Translated from German by Basil Creighton
The success of Grand Hotel (published 1929) enabled Vicki Baum, who saw what was coming to Europe, to move her family permanently to Hollywood in 1932. Thus she was free to roam the world, when even Hollywood became too claustrophobic. (“Fifty people were using my toothbrush”, was how she described it) She wrote this novel during a 9-month extended stay on Bali, lodging with her friend Walter Spies, a longtime resident on the island. He provided the insider knowledge and accurate detail that steeps this novel in authenticity, not the touristy tropes that Baum may have experienced in the mid-1930s.
Unusually, let’s start with the ending. An historic event – the puputan – the slaughter and mass suicide of the Balinese in 1906, which resulted in the Dutch becoming overlords of the whole of Bali. Love and Death in Bali is centred around the events that led up to this, but it is not heavy on politics. Neither is it condemnatory towards the conquering power, nor rosy-eyed towards native culture. Baum is quite even-handed towards both sides of the conflict.

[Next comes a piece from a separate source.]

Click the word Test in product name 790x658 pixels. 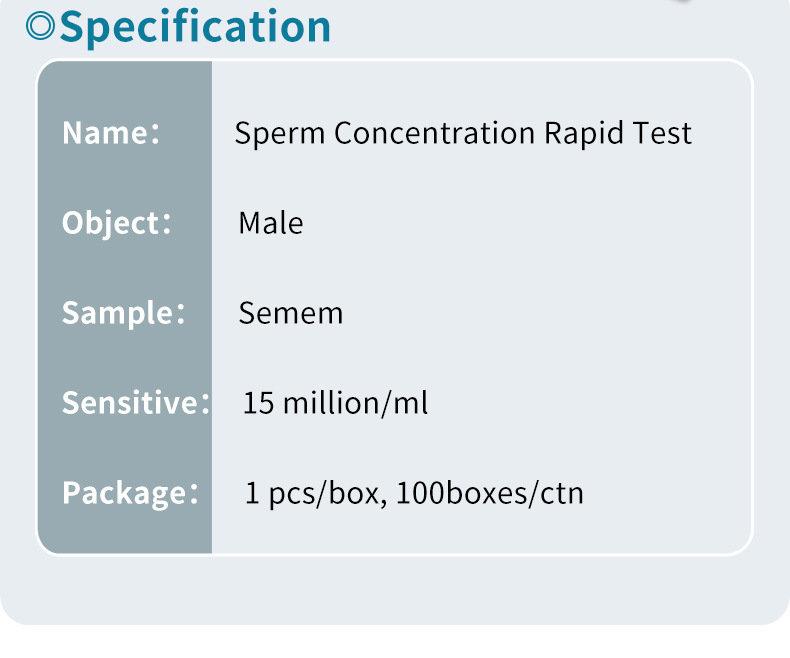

Her prime focus, however, is on Balinese life in what you might call a feudal society. Pak is a peasant, cultivating his rice fields, land which Alit, the raja (king?) has granted him. His needs are simple, to produce enough to keep his growing family fed. His pleasures are a little more complex, particularly when he takes a second wife, one he loves. His indulgence is cock-fighting. But generally Pak doesn’t challenge his lot. Yet his life is blighted by the caprices of his ruler.
Raka is a dancer, a beautiful man, married, Alit’s friend. Who falls in love with Lambon, Pak’s sister, but only after Alit, the Raka has “requisitioned” her to be his nth (who knows) wife. The dangers inherent in this affair are quite clear – by this time Pak’s brother has been blinded because he has dared to love another of the raja’s wives.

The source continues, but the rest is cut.